The TrainingManager integrates with the broader Brisk ecosystem, utilizing services for logging, reporting, evaluation, and configuration management. It provides a centralized way to orchestrate complex machine learning workflows while maintaining detailed tracking and error handling.
- Parameters:
- metric_configMetricManager
Configuration for evaluation metrics and scoring
- config_managerConfigurationManager
Instance containing all data and configuration needed to run experiments
- Attributes:
- servicesServiceBundle
Bundle of all available services (logging, reporting, I/O, etc.)
- results_dirstr
Directory where experiment results are stored
- metric_configMetricManager
Configuration for evaluation metrics and scoring
- eval_managerEvaluationManager
Manager for handling model evaluation and metrics
- data_managersdict
Maps group names to their corresponding data managers
- experimentscollections.deque
Queue of experiments to run
- logfilestr
Path to the configuration log file
- output_structuredict
Structure of output data organization
- description_mapdict
Mapping of names to descriptions
- experiment_groupsdict
Mapping of experiment group names to their configurations
- workflow_mappingdict
Maps experiment group names to their assigned workflow classes
- experiment_pathsdefaultdict
Nested structure tracking experiment output paths
- experiment_resultsdefaultdict
Stores results of all experiments with status and timing
Notes
The TrainingManager uses a workflow-based approach where different experiment groups can use different workflow classes.
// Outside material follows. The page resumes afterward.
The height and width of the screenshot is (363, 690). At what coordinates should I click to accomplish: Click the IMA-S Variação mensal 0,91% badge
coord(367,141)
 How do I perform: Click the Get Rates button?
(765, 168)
This allows for flexibility in handling different types of machine learning tasks (classification, regression, etc.) with appropriate workflows.
Error handling is comprehensive - individual experiment failures don’t stop the overall process, and detailed logging is maintained for debugging and analysis.
Examples
>>> from brisk.training.training_manager import TrainingManager >>> from brisk.evaluation import metric_manager >>> from brisk.configuration import configuration >>> >>> # Create metric configuration >>> metric_config = metric_manager.MetricManager() >>> >>> # Create configuration manager with experiments >>> config_manager = configuration.ConfigurationManager() >>> >>> # Initialize training manager >>> trainer = TrainingManager(metric_config, config_manager) >>> >>> # Run all experiments with report generation >>> trainer.run_experiments(create_report=True)
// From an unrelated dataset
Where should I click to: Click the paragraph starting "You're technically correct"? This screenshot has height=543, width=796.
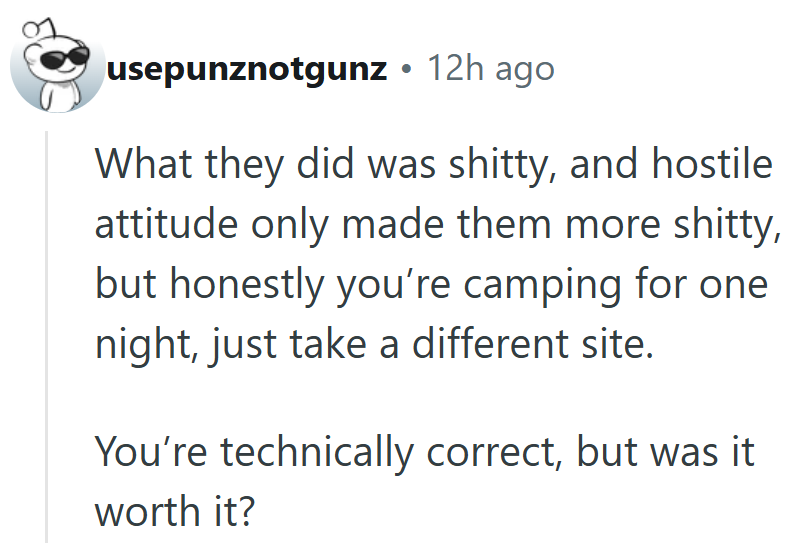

- run_experiments(create_report: bool = True) None[source]#
Run all experiments in the queue and generate a comprehensive report.
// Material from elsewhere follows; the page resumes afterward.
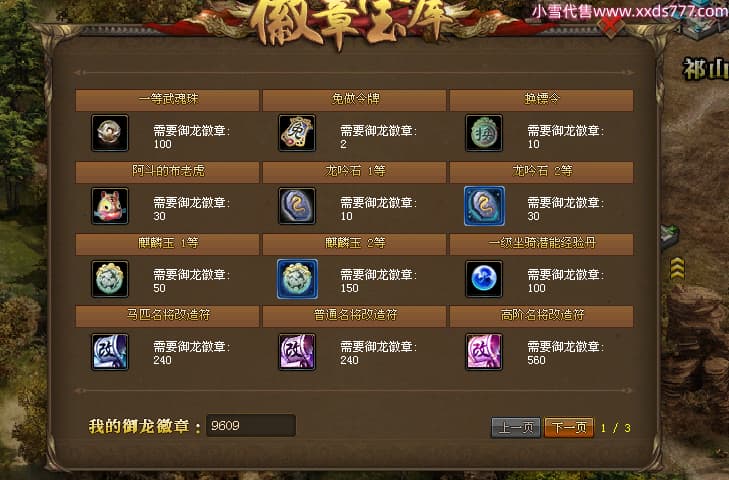The image size is (729, 480).
Task: Click the 麒麟玉 1等 jade icon
Action: pyautogui.click(x=110, y=279)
This method orchestrates the execution of all experiments in the queue, using the workflow_mapping to determine which workflow class to use for each experiment group. It provides comprehensive error handling and progress tracking throughout the process.
The method ensures that all experiments are attempted even if some fail, and provides detailed logging and result tracking. After all experiments complete, it can generate an HTML report summarizing the results.
- Parameters:
- create_reportbool, default=True
Whether to generate an HTML report after all experiments complete. If True, creates a comprehensive report with all results and visualizations.
- Raises:
- ValueError
If any experiment group does not have a workflow assigned in the workflow_mapping
Notes
The method performs the following steps: 1. Resets experiment results tracking 2. Creates a progress bar for monitoring 3. Processes each experiment in the queue 4. Handles individual experiment failures gracefully 5. Prints a summary of all experiment results 6. Exits early if all experiments failed 7. Generates HTML report if requested 8. Exports rerun configuration for reproducibility
Examples
>>> trainer = TrainingManager(metric_config, config_manager) >>> >>> # Run experiments with report generation >>> trainer.run_experiments(create_report=True) >>> >>> # Run experiments without report generation >>> trainer.run_experiments(create_report=False)